There's a new rush on in California's gold rush country. This time, they're prospecting for meteorites.
A minivan-sized meteor blew up over northern California on Sunday morning, and now everyone from NASA scientists to schoolkids is looking for fragments of the fireball – called meteorites once they hit the ground –
in the Sierra Nevada towns of Coloma and Lotus.
“People used to pull the gold out of the ground. Now, things fall out of the sky,” NASA research astrophysicist Scott Sandford told CNN affiliate KTXL in Sacramento. “Lucky place, I guess.”
The site where the first meteorites were found Wednesday is
just a mile from where gold was first found at Sutter's Mill in Coloma in 1848, CNN affiliate KXTV reported.
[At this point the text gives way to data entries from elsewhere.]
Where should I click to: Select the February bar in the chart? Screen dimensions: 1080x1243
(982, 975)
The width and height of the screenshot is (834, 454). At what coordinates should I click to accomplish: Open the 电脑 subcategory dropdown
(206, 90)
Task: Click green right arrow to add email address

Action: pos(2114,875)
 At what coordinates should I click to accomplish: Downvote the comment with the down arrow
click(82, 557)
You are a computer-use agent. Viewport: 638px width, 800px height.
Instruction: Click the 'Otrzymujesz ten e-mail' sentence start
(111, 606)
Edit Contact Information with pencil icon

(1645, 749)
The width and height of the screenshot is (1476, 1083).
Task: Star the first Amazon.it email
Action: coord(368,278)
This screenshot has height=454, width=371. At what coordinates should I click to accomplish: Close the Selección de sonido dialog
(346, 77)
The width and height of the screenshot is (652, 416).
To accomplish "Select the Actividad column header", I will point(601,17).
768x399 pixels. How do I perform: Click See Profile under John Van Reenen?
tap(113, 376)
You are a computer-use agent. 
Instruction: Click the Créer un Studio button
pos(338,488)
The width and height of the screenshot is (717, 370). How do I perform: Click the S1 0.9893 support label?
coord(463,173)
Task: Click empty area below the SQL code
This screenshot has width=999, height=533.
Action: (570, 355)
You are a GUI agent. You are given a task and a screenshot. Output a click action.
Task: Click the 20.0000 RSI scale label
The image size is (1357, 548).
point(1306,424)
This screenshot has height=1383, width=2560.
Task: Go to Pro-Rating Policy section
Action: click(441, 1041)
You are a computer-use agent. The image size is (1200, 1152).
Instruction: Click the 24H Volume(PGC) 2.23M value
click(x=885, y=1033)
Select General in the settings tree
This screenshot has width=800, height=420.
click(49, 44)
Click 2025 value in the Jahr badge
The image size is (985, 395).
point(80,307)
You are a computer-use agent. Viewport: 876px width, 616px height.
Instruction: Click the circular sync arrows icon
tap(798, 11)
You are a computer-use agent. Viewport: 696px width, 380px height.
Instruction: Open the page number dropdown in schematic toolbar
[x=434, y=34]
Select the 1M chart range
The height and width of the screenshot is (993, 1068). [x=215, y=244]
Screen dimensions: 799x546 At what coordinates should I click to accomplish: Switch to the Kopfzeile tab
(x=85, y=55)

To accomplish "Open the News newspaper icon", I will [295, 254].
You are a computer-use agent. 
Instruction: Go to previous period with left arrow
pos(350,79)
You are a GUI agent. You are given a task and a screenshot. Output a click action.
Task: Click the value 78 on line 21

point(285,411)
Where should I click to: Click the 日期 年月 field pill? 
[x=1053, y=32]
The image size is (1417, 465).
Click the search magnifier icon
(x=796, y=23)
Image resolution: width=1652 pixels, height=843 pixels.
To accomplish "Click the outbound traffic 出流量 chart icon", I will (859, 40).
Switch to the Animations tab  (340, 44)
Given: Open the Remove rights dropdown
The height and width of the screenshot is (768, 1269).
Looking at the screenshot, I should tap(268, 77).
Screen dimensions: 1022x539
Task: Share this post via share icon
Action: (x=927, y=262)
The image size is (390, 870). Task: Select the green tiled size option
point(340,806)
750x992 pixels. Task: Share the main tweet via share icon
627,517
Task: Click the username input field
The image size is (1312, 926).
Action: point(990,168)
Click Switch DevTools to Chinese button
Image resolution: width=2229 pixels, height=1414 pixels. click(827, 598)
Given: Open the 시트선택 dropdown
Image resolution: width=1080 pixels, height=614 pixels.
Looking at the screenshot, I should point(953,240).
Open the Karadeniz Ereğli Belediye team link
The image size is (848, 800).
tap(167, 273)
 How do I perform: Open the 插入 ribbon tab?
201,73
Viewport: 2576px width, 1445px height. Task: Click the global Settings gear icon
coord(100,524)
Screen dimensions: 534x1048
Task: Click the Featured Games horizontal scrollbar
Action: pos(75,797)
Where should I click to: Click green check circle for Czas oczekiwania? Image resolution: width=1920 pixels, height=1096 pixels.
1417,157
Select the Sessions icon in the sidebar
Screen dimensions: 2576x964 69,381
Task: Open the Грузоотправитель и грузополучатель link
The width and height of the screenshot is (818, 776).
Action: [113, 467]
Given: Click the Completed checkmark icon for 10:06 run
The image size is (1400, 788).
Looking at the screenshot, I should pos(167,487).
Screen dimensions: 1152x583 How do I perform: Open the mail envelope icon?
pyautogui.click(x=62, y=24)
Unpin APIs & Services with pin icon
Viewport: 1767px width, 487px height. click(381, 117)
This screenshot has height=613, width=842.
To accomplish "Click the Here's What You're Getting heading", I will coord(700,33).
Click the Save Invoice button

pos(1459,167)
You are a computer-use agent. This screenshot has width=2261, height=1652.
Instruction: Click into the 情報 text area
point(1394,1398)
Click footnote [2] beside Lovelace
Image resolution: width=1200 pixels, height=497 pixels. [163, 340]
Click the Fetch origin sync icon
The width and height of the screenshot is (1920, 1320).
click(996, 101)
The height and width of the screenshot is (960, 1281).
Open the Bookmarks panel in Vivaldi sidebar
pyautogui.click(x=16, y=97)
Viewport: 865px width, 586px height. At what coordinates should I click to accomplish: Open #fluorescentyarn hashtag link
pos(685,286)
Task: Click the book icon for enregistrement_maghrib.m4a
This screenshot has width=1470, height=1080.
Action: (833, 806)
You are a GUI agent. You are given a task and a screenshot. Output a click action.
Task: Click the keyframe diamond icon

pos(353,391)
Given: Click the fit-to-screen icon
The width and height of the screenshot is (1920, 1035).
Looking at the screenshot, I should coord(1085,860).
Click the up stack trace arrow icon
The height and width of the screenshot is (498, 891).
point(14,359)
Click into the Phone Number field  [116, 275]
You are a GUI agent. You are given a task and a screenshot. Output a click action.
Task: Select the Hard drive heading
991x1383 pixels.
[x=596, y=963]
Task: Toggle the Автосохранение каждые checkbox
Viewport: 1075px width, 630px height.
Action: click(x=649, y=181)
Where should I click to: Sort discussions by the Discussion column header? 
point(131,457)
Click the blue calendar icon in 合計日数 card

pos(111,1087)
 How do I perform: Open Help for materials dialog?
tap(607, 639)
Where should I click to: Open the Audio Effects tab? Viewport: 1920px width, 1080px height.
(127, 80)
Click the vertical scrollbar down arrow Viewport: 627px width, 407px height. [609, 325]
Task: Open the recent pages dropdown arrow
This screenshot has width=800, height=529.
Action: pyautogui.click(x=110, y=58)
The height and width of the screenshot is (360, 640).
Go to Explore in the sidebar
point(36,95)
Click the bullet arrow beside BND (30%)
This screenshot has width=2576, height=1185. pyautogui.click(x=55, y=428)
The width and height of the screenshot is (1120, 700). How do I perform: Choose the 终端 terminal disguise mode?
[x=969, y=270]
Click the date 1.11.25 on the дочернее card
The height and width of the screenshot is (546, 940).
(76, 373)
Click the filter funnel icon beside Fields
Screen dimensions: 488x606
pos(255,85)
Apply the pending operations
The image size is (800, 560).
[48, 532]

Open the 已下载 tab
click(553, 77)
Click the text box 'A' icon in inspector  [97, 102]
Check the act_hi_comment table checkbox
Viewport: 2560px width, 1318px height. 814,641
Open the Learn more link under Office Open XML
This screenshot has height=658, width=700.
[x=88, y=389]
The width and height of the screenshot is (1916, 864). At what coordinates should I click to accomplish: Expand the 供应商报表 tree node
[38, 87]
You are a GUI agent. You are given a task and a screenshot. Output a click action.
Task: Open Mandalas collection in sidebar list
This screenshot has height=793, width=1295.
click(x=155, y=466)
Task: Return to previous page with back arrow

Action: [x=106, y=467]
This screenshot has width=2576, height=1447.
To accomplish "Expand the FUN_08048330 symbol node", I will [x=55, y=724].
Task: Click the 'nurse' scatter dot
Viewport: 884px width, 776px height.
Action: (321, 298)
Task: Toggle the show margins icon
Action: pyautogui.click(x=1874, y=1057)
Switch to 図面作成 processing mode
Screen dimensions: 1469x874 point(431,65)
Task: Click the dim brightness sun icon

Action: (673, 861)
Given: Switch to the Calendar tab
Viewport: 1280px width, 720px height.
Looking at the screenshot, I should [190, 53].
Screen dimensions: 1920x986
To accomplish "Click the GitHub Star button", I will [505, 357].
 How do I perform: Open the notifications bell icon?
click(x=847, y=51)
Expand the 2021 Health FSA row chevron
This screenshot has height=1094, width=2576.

Meteorite hunter Robert Ward rushed from his home in Prescott, Arizona, to northern California after hearing of the explosion on Sunday and
found fragments in a park. He told CNN affiliate KOVR that these fragments are
the first of their kind to fall to Earth since the 1960s.
And they are of extreme importance to scientists, he said.
"There's particles inside this meteorite that predate our sun," Ward said.
"It contains
complex amino acids. It contains organic molecules. This thing is just a treasure trove of data for scientists," Ward told KXTV.
NASA scientist Peter Jenniskens
found fragments in the park's parking lot, according to a San Francisco Chronicle report.
The fragment had been split into smaller pieces after it was run over by a vehicle, he told the Chronicle.